Sri Aurobindo’s Integral Yoga was not structured around formalized practices or a codified sadhana system; it was rooted in an evolutionary transformation of consciousness. While Ramaswamy did not remain in the ashram, he read Aurobindo’s writings and carried with him the insight that the spiritual path is not a turning away from the world, but a recognition of the Divine shining through it. Ramaswamy could appreciate the truth in this world-embracing vision, but he also knew he still needed distance and quiet inwardness before he could live such an understanding more fully. Later, this recognition would become one of the hallmarks of the Integral Yoga he would later share with his students globally.
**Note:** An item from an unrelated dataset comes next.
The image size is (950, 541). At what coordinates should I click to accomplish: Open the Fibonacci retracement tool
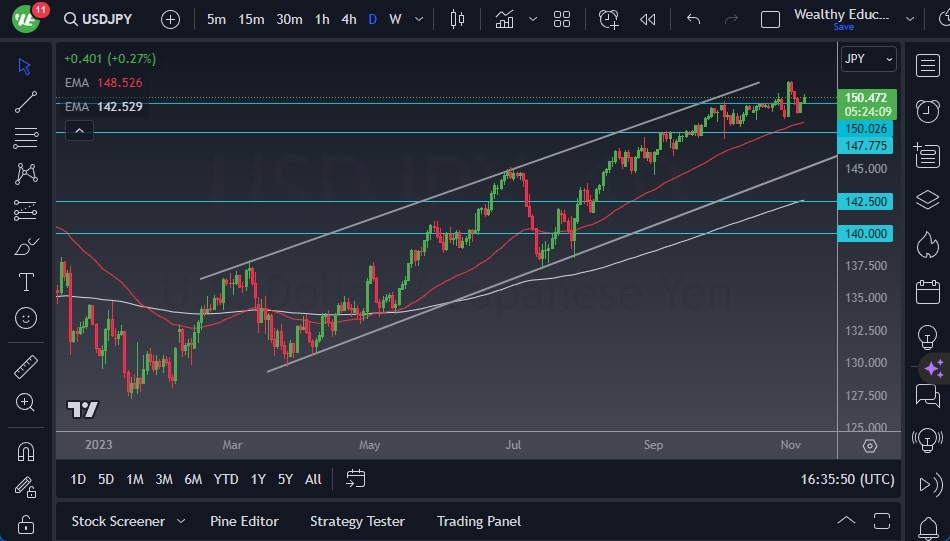pos(26,137)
Clarifying the Two Integral Yogas
Because both traditions use the term “Integral Yoga,” it is helpful to note their differences clearly:
- Sri Aurobindo’s Integral Yoga is a philosophical path of inner transformation, oriented toward the evolution of consciousness and the divinization of life. It emphasizes aspiration, surrender, and the inner guidance of the Divine Shakti, rather than structured yogic techniques.
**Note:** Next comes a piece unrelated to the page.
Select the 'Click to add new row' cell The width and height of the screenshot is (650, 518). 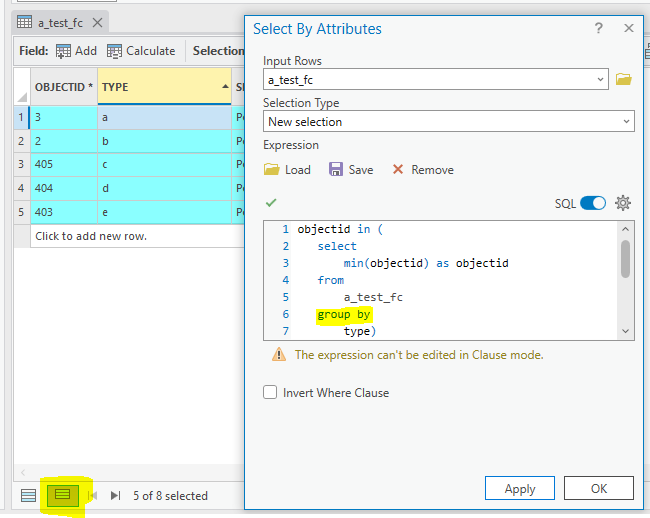pos(90,236)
- Swami Satchidananda’s Integral Yoga, shaped years later within the lineage of Sri Swami Sivananda, emerged as a practical synthesis of Advaita Vedanta and the classical Yoga paths—Hatha, Raja, Bhakti, Karma, Jnana, and Japa—supporting inner and outer harmony and guiding seekers toward Self-realization.
While distinct in lineage and method, both share a common teaching: that the spiritual path is not limited to caves or ashrams but is meant to be lived in the world itself. This resonance made Ramaswamy’s visit to Pondicherry a meaningful waypoint in his journey.
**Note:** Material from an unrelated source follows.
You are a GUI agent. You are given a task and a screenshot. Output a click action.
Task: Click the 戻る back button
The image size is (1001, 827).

(Illustration of Ramaswamy’s mother in front of his portrait by Ehab Ishwara Aref.)
The Path and Destiny of a Wandering Sadhu
Ramaswamy continued wandering through South India living by his vows for several months. He walked from place to place, receiving what came and resting where he could. The path of a wandering sadhu, with no belongings and no fixed home, was not an easy one for Ramaswamy’s mother to accept.
Srimati Velammai often stood at her doorway wondering where her younger son might be sleeping that night, or who might feed him, or whether he was safe. “We could give him everything he needs,” she would think. “Why must he wander like this?”
“Mother.” She turned around slowly. Ramu had come for a visit. “Oh, Ramu,” she was still crying. “Is it for this type of life I conceived you and brought you up?”
He gently helped her sit down. “What have I done? What I am now is your own wish come true.”
“My wish?” she said. “Was it my wish that you should live in poverty?”
With a playful twinkle in his eye, he teased her the way only a beloved son can. “Who else served all the saints who passed this way? Who prayed for a son just like them? You could have stopped by just serving them alone, but instead you molded my character with their words while I was still in your body. If you had prayed for a worldly son I would have enjoyed myself in the world!”
He raised his arms and dropped them to his sides in mock exasperation. “Mother, you have spoiled my chances for a worldly life! Could I have become anything other than what I am?” She laughed through her tears, touched by the quiet grace of the destiny unfolding through him.